Zaki is particularly interested in helping teachers reach beyond content knowledge to address wider questions.
As in the U.S., it is a challenge to find time to go beyond standard curriculum topics, but Zaki feels it is essential.
"We are human beings and citizens, too. To be happy, our own needs and the needs of society must be met."
"Access" schools were created to address civic education, gender and diversity issues, as well as democratic principles.
Zaki is continually asked by teachers and community members, "What does this have to do with teaching English?"
He stated, "We brought these values in, to integrate and sensitize our teachers through events, small and large, throughout the country. We are adopting and adhering to a vision of being part of forces that try to improve the quality of life for young people."
He mentioned a gender equity conference he helped organize that generated a great amount of criticism.

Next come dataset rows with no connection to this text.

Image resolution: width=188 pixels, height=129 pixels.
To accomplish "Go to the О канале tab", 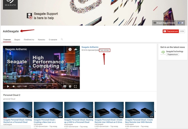I will coord(53,40).
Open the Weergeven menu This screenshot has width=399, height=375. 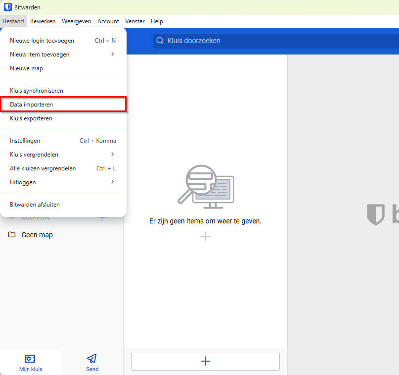(x=77, y=21)
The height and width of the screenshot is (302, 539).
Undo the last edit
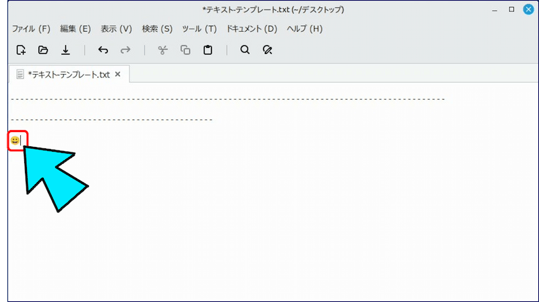(103, 50)
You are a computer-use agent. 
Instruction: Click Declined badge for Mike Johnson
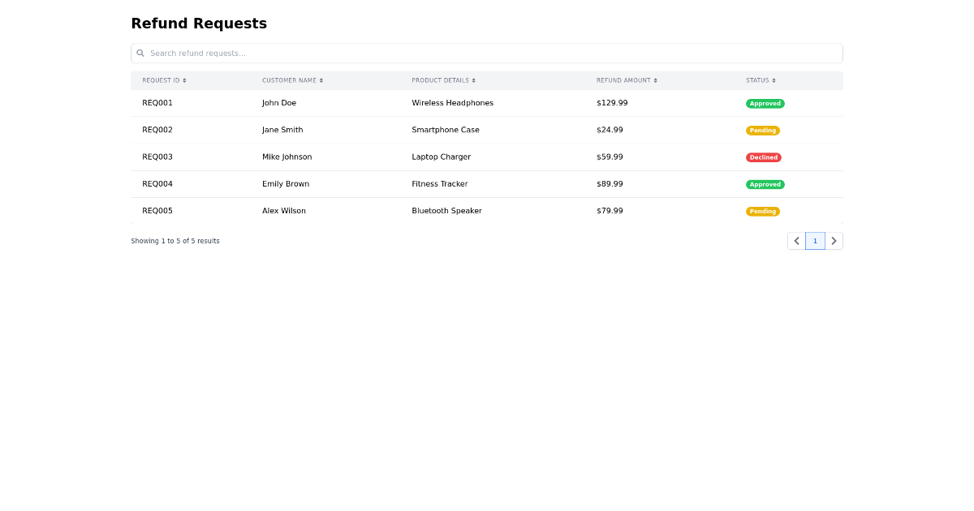pyautogui.click(x=763, y=157)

Zaki said, "Many people asked me, "Why are you doing this?" By trespassing on traditional ideas about the purpose of education, Zaki has made enemies yet firmly believes that he has a responsibility to assist the wider community through his work.
His goal is to equalize educational opportunity. Challenges include scarce resources, a small budget and lack of translators, to name just a few...

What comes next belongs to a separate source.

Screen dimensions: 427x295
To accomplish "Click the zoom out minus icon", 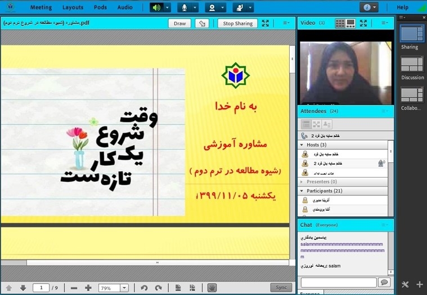I will [x=74, y=288].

The English Access Microscholarship Program was initiated in 2003 after the suicide bombings in Casablanca, as a way to counteract extremist viewpoints and activity.
At the program's onset, 17 boys were recruited. A million dollar grant allowed the enhancement of activities and expansion of the program. Students must come from underprivileged homes in rural areas, and must demonstrate that they have the motivation to succeed.
The format of the English classes is non-traditional in its approach. Students learn English through activities. There is no set curriculum, and teachers are given wide freedom in what they cover, which may range from American culture, to ICT (IT), to public speaking.
Whereas the Moroccan system is normally very teacher-centered (inherited French system), the Access program is student centered.
One way in which to assess success is through the measuring of absences and tardies. For students enrolled in the Access program, "Absence and tardiness are not an issue," according to Zaki.
Since the Access program is not exam based, teachers are free to be creative in their methods. As Zaki states, "The mission of the teacher is not to cover the book, but to uncover the book."
In a country where text books are still state-controlled and limited in scope, this certainly seems the best assurance of teaching students how to think for themselves. As Zaki puts it, "Students have the space to reflect and express what they've learned. Access doesn't just improve their language skills, it also improves their lives."
Beyond that, the program has helped eradicate radicalism by providing a deeper understanding of what being an American means, and what American life is about.
Currently, the program serves 1600-1700 students per year in Morocco. 85 other countries are implementing similar programs.